**Your instructions:** Show each line of the records below that contains the word "name", counting only matches with the same capitalization.

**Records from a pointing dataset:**
::::::::::
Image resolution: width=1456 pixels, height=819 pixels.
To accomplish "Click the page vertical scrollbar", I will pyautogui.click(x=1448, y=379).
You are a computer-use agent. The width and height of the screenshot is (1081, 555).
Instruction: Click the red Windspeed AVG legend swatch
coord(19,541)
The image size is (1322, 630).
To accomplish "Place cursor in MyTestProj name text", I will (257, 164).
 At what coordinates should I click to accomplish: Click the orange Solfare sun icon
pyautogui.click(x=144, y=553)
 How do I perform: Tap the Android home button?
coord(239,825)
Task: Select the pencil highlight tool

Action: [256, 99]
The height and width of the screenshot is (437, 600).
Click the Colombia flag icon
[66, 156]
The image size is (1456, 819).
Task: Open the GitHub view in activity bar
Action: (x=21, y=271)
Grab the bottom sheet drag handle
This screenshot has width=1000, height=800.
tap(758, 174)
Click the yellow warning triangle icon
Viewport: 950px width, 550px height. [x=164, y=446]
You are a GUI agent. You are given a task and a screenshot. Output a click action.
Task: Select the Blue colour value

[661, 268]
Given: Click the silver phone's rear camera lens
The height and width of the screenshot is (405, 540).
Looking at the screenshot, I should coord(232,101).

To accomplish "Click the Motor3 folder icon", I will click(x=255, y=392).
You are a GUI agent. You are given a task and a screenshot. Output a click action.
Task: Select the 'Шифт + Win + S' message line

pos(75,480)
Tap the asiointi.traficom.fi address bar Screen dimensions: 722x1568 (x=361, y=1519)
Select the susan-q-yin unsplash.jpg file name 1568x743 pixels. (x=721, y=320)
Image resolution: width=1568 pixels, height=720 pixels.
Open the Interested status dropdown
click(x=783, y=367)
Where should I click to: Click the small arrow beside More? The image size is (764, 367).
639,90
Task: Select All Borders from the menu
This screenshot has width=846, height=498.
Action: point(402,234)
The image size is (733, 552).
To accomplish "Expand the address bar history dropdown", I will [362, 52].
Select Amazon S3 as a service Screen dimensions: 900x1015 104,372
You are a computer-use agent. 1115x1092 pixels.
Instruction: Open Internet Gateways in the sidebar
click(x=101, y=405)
::::::::::
**The completed task:**
To accomplish "Place cursor in MyTestProj name text", I will (257, 164).
Select the susan-q-yin unsplash.jpg file name 1568x743 pixels. (x=721, y=320)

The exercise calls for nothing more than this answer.